TASK BRIEF —
Rewrite the rows from the line containing "Toggle italic formatting" down to the line containing "I will 576,321.", swapping "Alipay" for "PayPal" and leaving everything else as it is.

MATERIALS PROVIDED —
[Begin]

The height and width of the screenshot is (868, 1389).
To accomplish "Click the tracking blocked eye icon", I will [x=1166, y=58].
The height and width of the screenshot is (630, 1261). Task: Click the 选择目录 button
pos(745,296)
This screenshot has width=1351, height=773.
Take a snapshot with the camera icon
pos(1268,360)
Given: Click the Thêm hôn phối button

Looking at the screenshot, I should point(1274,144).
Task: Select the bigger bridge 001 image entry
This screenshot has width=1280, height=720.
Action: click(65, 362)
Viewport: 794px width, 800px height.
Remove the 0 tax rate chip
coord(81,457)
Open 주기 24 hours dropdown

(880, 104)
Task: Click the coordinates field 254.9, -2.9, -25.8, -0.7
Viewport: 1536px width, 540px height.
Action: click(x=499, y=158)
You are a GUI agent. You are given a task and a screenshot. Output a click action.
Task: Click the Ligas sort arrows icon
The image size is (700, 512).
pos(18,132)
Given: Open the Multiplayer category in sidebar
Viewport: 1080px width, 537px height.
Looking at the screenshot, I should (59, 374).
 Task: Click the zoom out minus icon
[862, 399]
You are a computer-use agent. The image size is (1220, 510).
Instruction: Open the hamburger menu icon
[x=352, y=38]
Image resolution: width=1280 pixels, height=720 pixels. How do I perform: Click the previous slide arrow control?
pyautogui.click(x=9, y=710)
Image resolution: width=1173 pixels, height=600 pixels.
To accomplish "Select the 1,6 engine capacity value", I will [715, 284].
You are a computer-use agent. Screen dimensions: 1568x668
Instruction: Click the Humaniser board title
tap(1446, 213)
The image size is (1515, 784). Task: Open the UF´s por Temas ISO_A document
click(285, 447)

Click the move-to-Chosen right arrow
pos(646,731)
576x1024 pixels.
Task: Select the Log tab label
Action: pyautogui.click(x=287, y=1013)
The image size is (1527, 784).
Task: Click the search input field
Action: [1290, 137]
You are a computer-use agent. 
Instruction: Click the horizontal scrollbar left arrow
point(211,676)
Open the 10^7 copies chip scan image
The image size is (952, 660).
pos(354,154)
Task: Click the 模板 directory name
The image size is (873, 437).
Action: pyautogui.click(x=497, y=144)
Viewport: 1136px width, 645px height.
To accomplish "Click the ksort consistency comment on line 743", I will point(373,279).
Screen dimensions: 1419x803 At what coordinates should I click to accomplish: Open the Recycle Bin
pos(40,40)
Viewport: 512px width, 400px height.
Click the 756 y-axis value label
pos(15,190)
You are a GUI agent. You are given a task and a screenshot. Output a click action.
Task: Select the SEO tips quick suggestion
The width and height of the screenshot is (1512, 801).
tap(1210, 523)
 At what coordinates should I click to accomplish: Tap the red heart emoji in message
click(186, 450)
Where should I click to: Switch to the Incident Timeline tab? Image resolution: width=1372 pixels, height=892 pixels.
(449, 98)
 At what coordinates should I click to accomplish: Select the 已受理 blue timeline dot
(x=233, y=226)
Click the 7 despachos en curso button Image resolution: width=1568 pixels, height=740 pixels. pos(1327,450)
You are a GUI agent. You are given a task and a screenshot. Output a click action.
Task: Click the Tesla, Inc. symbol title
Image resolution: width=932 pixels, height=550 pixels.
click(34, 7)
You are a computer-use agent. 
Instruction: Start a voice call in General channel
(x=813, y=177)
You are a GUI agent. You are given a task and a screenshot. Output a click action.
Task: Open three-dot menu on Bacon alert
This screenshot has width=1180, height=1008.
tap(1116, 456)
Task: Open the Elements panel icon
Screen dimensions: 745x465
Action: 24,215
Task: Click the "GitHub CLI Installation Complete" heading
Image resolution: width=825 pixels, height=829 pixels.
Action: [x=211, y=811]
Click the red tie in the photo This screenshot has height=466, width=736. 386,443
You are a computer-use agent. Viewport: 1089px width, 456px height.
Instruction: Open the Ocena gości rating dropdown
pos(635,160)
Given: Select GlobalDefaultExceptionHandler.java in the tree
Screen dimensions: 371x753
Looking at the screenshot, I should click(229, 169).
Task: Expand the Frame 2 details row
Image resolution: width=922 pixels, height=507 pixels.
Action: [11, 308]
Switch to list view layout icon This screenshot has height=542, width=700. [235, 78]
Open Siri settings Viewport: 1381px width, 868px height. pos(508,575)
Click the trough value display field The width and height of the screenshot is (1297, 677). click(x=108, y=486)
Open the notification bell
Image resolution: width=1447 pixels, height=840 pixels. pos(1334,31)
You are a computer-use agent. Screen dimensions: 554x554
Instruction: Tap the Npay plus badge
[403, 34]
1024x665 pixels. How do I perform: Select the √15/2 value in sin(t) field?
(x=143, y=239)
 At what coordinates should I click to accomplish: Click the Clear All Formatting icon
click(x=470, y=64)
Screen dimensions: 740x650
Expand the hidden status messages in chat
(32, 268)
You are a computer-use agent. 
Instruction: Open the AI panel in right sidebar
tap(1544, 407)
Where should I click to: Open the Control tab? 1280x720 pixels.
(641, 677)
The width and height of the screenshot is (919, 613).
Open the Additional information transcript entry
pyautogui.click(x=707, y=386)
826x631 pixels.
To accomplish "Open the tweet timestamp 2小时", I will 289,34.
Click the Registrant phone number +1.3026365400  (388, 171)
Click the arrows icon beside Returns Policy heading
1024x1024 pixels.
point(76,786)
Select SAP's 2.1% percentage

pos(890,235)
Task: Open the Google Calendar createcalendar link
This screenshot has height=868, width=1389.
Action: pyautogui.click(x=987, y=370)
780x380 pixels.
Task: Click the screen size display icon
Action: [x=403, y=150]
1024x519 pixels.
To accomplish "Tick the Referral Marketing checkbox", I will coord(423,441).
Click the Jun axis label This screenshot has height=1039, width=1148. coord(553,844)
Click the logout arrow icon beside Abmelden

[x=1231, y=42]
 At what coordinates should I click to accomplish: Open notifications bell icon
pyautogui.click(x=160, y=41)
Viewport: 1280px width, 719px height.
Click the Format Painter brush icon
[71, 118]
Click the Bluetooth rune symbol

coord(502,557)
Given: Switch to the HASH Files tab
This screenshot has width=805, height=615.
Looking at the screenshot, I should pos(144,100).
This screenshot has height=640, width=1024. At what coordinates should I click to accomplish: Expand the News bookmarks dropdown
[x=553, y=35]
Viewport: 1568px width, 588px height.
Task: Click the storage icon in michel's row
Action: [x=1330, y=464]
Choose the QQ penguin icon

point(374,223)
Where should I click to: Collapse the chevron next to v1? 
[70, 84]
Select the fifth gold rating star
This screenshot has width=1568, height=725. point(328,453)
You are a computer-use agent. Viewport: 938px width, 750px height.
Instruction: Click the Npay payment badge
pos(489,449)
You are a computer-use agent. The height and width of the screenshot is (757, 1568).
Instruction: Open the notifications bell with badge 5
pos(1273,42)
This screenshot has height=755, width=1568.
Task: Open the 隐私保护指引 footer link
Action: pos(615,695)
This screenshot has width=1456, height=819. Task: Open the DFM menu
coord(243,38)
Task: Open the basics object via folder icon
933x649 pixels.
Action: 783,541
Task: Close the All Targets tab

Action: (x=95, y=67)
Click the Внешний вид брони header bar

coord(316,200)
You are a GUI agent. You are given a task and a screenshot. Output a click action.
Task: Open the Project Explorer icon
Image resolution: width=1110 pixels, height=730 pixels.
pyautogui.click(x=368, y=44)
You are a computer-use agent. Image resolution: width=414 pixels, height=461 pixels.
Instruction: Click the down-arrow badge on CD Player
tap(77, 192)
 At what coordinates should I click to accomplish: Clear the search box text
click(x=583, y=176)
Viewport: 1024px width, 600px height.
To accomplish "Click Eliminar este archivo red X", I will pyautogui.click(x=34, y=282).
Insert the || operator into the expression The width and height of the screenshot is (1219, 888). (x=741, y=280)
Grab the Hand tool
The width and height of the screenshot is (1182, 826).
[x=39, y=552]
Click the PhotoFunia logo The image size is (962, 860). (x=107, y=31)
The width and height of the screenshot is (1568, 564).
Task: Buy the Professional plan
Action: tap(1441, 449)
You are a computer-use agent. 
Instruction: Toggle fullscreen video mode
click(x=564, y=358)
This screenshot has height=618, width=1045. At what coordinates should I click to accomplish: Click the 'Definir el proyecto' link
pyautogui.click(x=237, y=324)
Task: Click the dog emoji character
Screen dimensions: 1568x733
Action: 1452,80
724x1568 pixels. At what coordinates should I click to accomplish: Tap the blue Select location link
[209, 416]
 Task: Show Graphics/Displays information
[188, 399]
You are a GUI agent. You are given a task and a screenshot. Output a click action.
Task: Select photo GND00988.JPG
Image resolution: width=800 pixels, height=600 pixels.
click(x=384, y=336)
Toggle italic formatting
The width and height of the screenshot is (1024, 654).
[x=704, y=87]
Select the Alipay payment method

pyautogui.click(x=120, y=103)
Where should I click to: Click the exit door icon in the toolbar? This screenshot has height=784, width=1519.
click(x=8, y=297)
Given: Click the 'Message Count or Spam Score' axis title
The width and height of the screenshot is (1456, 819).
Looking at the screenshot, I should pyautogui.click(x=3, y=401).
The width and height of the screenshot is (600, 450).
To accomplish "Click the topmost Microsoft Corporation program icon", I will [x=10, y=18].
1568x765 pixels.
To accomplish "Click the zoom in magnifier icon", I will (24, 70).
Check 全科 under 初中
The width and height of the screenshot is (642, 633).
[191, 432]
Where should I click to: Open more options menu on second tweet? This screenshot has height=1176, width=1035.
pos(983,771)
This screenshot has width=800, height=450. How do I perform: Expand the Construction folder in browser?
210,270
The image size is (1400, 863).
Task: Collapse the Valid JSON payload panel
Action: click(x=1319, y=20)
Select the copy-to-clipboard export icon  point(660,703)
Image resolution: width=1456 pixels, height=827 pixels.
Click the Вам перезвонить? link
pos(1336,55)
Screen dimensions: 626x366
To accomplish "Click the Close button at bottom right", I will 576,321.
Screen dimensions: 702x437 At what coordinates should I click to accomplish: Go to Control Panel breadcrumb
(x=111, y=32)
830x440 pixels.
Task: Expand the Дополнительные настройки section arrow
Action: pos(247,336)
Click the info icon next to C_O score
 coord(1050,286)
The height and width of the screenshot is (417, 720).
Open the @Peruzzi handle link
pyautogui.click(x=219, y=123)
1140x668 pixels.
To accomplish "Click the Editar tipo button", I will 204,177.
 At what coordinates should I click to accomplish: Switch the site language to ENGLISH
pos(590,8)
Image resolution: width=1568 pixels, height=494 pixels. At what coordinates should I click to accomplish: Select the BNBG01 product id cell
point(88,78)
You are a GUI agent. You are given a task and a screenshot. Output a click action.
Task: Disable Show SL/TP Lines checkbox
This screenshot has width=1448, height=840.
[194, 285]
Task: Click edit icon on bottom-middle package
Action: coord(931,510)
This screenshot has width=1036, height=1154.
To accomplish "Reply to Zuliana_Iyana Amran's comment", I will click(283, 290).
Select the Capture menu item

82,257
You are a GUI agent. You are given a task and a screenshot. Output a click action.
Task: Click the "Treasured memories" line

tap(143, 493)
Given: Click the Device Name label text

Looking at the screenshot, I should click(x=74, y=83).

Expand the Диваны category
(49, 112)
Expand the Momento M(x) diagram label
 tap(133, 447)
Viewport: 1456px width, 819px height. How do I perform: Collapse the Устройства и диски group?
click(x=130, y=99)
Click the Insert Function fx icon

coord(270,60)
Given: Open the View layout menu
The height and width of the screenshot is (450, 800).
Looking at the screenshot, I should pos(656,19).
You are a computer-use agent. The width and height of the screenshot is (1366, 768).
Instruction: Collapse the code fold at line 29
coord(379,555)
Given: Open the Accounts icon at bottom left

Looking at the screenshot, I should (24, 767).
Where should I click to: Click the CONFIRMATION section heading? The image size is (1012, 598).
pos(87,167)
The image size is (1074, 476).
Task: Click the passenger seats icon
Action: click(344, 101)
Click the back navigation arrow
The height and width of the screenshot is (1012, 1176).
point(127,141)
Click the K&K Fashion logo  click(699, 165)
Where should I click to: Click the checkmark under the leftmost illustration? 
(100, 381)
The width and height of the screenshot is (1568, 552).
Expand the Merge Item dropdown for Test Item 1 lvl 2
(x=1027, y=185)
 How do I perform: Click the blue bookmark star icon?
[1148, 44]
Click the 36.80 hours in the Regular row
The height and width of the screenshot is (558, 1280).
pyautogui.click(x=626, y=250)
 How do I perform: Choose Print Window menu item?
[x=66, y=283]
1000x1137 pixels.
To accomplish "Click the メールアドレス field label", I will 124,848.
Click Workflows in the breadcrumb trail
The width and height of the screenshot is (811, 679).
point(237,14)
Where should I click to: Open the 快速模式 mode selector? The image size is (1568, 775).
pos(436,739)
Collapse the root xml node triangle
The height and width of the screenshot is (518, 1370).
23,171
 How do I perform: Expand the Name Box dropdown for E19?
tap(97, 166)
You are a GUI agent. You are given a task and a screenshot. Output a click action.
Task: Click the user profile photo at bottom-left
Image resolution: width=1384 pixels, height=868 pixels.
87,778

[End]

SOLUTION FOR THIS EXERCISE —
Toggle italic formatting
The width and height of the screenshot is (1024, 654).
[x=704, y=87]
Select the PayPal payment method

pyautogui.click(x=120, y=103)
Where should I click to: Click the exit door icon in the toolbar? This screenshot has height=784, width=1519.
click(x=8, y=297)
Given: Click the 'Message Count or Spam Score' axis title
The width and height of the screenshot is (1456, 819).
Looking at the screenshot, I should pyautogui.click(x=3, y=401).
The width and height of the screenshot is (600, 450).
To accomplish "Click the topmost Microsoft Corporation program icon", I will [x=10, y=18].
1568x765 pixels.
To accomplish "Click the zoom in magnifier icon", I will (24, 70).
Check 全科 under 初中
The width and height of the screenshot is (642, 633).
[191, 432]
Where should I click to: Open more options menu on second tweet? This screenshot has height=1176, width=1035.
pos(983,771)
This screenshot has width=800, height=450. How do I perform: Expand the Construction folder in browser?
210,270
The image size is (1400, 863).
Task: Collapse the Valid JSON payload panel
Action: click(x=1319, y=20)
Select the copy-to-clipboard export icon  point(660,703)
Image resolution: width=1456 pixels, height=827 pixels.
Click the Вам перезвонить? link
pos(1336,55)
Screen dimensions: 626x366
To accomplish "Click the Close button at bottom right", I will 576,321.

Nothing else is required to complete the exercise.